Leeds v. Brown
This text of 5 Abb. Pr. 418 (Leeds v. Brown) is published on Counsel Stack Legal Research, covering New York Supreme Court primary law. Counsel Stack provides free access to over 12 million legal documents including statutes, case law, regulations, and constitutions.
Opinion
—On a reconsideration of the question of practice presented in this case, I am inclined to think that the views taken by the plaintiff’s counsel are correct. A seeming incompatibility no doubt exists in two sections of the Code under review (Code, §§ 390, 391). The first provides in effect that an adverse party may be examined as a witness at the trial, or on good cause shown before the trial. In the latter case, however, the testimony taken is conditional: that is, it is to be used only in the event of the party’s absence when the trial is had. The next section, however, declares that “ the examination, instead of being had at the trial, may be had at any time before the trial,” thus imposing no condition. Instead of requiring good cause to be shown for the examination, it expressly requires good cause to be shown against it. The burden is reversed;— the examination is at the option of the party claiming it, unless for good cause shown the judge order otherwise.

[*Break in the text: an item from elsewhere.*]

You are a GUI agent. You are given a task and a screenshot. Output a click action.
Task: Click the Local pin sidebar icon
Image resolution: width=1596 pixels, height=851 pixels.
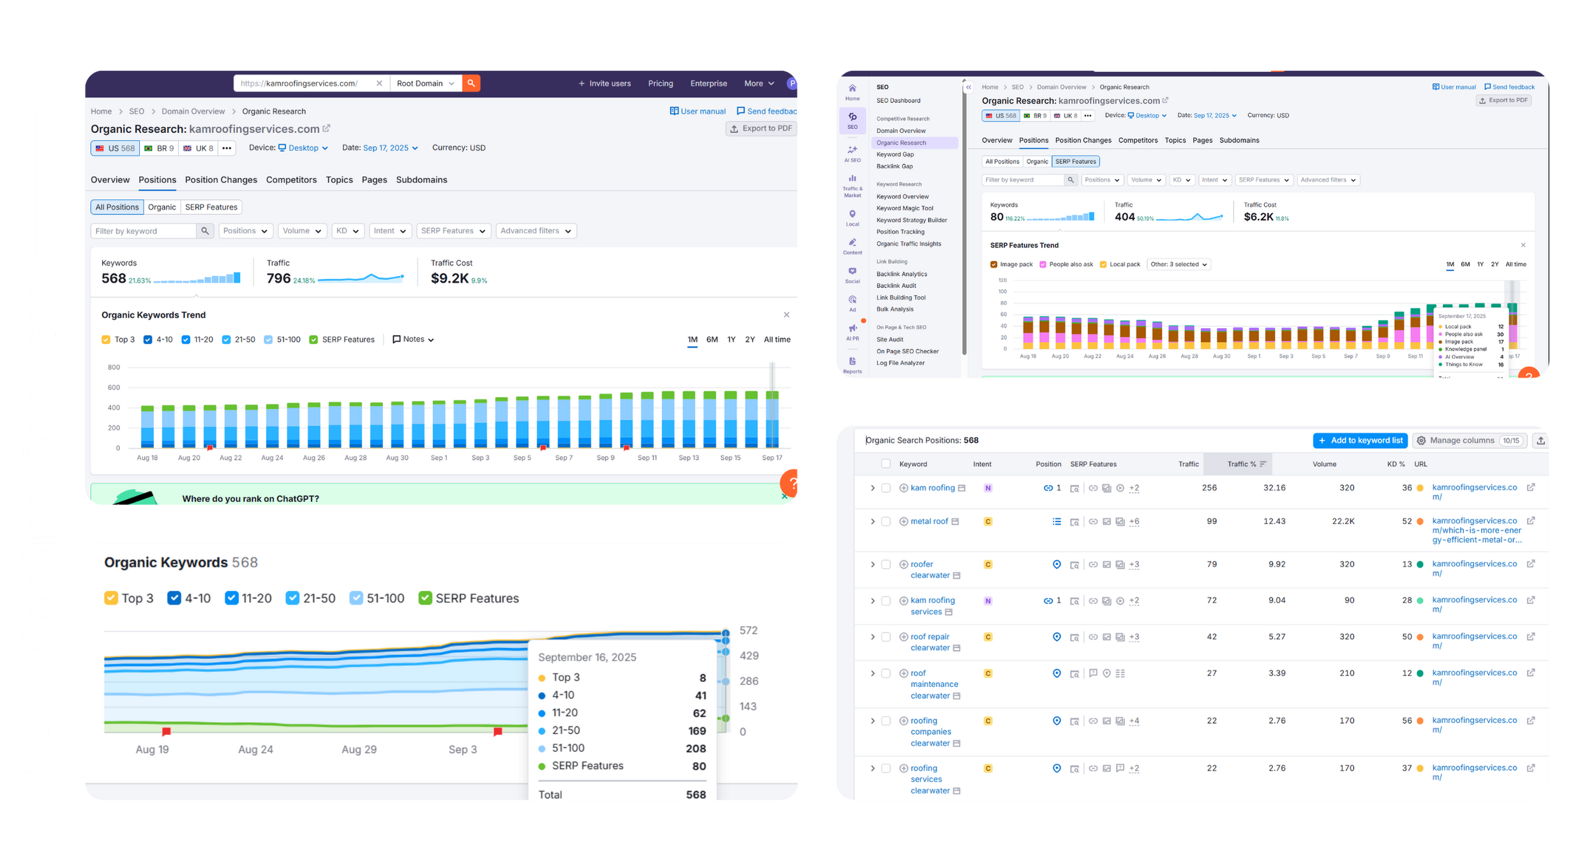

Even this prerequisite is somewhat doubtful. There is plausibility in the suggestion that it applies only to the notice, giving to the judge power to enlarge or diminish the time. The language is, that the examination before the trial may be had on a previous notice to the party to be examined, and any other adverse party (that is, to all parties in the action), of at least five days, unless good cause be shown to the judge, and he order otherwise. Does this last expression mean that the act may be done unless otherwise ordered ? Or does it mean that the act may be done on five days’ notice, unless the judge shall order some other notice, longer or shorter, according to the exigency of the case as presented ? The latter interpretation would seem to be more in harmony with the spirit of the Code, and especially with the general provision w'hich fixes the notices necessary for motions, but allovvs the judge nevertheless to prescribe a shorter time (Code, § 402).
There is a fitness, moreover, in allowing a discovery from the party before the trial. It may, and in most cases no doubt will, greatly narrow the matters to be controverted, and, as a consequence, save much time and expense in the attendance of other witnesses. It presents, too, the substance of the old remedy by bill of discovery, which, when used, always preceded the trial. [420]*420That remedy in its substance was not intended to he taken away. As an independent action in aid of the prosecution or defence of another action it was repealed (Code, § 389), but not as an auxiliary proceeding, summary and informal, in the same action. (See Taggard a. Gardner, 2 Code R., 82.)
The result is, that either party has the option of examining his adversary as a witness before instead of at the trial;—that he may do so at any time and on notice merely, provided the notice be one of at least five days;—and that on good cause shown, and obtaining a previous order, he may be allowed to give even a shorter notice.
Ordered accordingly, that defendants attend and he examined on five days’ notice, no reason being assigned for abridging the time prescribed.